Work to complete: Using the entries below, output each line exactly from the first through the one that contains "You are a computer-use agent. The image size is (776, 499).".

Material to process:
☆ ☆ ☆ ☆ ☆ ☆ ☆

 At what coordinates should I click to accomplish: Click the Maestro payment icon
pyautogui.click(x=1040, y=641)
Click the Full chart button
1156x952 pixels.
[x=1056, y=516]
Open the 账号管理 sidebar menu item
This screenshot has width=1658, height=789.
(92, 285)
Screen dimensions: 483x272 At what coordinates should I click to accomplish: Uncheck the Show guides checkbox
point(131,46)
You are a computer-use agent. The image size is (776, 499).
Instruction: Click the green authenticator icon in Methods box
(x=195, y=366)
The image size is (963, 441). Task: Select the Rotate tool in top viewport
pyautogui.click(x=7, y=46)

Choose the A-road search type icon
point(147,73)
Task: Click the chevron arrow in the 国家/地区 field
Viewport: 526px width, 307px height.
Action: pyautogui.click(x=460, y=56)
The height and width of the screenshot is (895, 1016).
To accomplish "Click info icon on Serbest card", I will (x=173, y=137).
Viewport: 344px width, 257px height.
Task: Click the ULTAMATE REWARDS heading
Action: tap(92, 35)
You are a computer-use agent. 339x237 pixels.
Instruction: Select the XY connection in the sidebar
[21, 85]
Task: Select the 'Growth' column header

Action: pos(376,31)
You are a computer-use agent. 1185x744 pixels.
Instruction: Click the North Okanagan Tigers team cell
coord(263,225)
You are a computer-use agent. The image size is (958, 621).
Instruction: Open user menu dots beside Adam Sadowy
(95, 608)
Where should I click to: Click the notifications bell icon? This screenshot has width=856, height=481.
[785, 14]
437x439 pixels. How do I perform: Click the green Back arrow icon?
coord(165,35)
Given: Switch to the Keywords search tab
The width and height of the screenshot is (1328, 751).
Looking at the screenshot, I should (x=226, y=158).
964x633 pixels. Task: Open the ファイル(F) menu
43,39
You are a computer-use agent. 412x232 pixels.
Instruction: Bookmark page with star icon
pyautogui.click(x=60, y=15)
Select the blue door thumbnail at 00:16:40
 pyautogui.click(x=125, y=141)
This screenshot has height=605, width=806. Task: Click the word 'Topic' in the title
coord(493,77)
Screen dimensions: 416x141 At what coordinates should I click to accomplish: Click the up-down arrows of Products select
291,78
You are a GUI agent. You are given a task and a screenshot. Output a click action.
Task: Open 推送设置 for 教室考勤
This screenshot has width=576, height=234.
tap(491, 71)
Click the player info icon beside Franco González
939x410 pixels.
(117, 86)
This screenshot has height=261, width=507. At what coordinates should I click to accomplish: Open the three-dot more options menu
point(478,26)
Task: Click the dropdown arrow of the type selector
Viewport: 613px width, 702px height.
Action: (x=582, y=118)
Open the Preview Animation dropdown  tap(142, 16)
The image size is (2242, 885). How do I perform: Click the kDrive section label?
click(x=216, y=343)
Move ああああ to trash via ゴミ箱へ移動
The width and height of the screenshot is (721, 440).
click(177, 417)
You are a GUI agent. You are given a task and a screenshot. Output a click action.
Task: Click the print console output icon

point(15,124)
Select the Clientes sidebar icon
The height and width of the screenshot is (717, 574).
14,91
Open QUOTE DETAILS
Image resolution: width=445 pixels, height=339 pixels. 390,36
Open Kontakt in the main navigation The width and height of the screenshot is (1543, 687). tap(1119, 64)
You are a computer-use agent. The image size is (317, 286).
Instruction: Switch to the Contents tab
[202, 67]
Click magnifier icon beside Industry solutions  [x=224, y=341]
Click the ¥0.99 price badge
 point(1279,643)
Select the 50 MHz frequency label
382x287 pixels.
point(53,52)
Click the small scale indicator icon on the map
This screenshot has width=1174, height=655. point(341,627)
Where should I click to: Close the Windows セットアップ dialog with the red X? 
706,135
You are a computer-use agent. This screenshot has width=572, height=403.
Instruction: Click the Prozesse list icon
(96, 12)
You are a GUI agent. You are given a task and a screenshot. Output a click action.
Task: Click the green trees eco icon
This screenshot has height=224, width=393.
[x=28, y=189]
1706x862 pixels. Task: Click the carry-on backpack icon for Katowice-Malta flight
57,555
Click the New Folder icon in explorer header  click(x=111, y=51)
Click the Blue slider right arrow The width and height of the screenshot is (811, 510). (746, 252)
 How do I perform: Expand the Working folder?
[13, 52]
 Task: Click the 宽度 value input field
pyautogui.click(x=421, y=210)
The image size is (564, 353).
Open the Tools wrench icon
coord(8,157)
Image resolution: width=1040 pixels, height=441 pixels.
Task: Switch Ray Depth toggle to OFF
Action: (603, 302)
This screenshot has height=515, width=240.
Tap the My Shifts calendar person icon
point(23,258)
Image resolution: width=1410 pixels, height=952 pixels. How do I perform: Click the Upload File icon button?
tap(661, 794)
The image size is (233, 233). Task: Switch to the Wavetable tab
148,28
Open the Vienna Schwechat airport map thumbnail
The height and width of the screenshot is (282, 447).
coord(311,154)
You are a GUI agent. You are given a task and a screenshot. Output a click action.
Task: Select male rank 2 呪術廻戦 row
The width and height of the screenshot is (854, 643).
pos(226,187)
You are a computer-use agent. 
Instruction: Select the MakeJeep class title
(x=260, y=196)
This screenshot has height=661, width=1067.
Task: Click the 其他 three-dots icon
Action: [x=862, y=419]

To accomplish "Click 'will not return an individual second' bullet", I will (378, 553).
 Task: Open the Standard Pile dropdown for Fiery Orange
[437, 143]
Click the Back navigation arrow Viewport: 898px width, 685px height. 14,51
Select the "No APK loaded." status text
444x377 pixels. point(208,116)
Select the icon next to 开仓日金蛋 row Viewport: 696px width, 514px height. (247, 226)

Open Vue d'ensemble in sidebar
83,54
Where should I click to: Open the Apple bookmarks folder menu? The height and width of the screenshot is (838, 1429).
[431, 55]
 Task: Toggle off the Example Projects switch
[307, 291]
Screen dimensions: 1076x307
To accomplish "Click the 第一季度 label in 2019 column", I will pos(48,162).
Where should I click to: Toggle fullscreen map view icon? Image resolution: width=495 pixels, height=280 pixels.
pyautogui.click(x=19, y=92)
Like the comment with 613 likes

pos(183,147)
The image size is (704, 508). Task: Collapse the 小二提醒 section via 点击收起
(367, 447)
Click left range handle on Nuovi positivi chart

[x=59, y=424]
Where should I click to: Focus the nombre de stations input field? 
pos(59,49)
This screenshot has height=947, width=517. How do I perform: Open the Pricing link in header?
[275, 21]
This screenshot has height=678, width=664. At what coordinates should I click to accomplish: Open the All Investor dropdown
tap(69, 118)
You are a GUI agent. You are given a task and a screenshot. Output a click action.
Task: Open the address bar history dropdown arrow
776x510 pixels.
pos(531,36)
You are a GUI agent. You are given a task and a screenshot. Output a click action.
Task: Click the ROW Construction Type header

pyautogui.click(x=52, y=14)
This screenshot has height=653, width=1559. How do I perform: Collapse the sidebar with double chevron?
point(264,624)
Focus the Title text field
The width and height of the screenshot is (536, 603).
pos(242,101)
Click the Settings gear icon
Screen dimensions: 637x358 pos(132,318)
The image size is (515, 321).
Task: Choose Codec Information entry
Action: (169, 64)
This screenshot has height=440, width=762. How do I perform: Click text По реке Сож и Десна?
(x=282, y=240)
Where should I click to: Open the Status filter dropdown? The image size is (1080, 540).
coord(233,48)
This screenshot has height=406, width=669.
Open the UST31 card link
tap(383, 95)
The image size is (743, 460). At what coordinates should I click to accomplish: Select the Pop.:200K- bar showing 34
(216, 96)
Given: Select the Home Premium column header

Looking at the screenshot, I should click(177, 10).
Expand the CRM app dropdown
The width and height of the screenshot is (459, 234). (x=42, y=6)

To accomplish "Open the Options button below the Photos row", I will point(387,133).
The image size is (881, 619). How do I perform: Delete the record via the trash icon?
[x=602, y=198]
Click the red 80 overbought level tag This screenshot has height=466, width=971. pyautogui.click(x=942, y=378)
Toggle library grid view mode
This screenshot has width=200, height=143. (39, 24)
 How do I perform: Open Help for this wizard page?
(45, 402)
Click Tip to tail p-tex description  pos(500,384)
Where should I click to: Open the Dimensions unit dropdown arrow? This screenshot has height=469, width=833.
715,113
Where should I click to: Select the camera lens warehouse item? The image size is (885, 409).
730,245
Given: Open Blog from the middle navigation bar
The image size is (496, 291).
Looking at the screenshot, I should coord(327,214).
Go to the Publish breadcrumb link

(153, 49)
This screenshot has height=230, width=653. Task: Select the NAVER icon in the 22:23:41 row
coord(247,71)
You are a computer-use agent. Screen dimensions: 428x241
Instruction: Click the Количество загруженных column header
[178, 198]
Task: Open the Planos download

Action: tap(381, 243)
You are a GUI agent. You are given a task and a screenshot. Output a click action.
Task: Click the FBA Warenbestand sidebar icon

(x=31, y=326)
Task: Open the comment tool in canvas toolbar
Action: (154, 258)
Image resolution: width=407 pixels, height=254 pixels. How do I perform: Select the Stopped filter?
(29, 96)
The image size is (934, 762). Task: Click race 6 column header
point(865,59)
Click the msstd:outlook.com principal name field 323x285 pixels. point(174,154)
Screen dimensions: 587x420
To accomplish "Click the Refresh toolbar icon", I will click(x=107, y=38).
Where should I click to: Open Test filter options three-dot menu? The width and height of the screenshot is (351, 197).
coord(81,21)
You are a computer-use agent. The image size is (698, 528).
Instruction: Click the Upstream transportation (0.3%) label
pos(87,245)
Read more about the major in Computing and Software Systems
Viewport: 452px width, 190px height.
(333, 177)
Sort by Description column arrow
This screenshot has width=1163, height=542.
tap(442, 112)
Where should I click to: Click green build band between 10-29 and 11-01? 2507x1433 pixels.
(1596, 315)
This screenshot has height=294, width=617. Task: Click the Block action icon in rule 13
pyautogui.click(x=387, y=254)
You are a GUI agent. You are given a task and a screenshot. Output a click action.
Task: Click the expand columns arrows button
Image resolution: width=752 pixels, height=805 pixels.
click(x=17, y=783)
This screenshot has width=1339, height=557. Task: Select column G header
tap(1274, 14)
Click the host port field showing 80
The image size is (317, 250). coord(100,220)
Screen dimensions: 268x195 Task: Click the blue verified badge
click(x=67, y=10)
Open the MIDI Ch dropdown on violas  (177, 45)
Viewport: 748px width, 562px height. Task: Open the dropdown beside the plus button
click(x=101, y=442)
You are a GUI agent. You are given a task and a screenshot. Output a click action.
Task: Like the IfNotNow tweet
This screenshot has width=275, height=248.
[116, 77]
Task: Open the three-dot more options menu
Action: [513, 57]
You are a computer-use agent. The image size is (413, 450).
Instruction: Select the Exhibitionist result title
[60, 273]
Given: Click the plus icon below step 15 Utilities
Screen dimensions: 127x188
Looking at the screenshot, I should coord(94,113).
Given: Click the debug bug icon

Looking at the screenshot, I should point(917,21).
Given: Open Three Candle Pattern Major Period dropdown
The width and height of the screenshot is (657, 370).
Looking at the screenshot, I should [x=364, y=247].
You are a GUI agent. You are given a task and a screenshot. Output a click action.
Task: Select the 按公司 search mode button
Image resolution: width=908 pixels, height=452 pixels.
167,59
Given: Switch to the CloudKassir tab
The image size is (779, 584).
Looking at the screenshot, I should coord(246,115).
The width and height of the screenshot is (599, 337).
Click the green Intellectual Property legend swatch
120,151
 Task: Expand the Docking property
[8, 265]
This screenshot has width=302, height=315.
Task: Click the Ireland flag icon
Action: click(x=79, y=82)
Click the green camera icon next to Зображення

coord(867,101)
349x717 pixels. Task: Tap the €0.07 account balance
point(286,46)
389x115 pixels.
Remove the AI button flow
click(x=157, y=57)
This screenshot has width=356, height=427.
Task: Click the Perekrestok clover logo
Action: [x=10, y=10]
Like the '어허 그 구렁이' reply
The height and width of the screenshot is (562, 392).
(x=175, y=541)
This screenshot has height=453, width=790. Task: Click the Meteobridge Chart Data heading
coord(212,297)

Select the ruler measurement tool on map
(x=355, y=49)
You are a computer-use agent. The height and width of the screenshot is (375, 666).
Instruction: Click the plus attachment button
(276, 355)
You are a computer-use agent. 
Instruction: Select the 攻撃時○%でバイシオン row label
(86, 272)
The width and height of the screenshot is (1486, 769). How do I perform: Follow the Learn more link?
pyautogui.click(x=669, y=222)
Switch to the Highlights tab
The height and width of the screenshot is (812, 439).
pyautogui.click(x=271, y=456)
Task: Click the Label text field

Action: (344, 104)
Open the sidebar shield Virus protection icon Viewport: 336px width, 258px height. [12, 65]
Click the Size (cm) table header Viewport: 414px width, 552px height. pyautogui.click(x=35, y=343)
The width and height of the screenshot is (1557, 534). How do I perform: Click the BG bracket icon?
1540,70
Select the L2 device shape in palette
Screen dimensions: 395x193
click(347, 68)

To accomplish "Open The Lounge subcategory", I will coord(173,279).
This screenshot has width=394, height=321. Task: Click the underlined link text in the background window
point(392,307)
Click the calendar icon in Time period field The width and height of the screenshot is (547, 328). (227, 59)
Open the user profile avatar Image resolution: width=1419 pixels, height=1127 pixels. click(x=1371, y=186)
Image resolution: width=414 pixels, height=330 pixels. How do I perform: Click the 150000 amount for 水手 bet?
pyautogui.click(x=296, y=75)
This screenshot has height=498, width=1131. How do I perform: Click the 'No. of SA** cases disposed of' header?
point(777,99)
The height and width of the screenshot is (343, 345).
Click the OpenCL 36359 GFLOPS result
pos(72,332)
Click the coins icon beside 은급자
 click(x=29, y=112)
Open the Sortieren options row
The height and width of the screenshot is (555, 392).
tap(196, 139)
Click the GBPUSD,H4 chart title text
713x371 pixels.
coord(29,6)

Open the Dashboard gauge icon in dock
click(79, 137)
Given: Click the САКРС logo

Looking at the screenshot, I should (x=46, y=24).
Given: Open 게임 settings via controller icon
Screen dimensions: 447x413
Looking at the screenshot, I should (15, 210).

☆ ☆ ☆ ☆ ☆ ☆ ☆

Task solution:
 At what coordinates should I click to accomplish: Click the Maestro payment icon
pyautogui.click(x=1040, y=641)
Click the Full chart button
1156x952 pixels.
[x=1056, y=516]
Open the 账号管理 sidebar menu item
This screenshot has width=1658, height=789.
(92, 285)
Screen dimensions: 483x272 At what coordinates should I click to accomplish: Uncheck the Show guides checkbox
point(131,46)
You are a computer-use agent. The image size is (776, 499).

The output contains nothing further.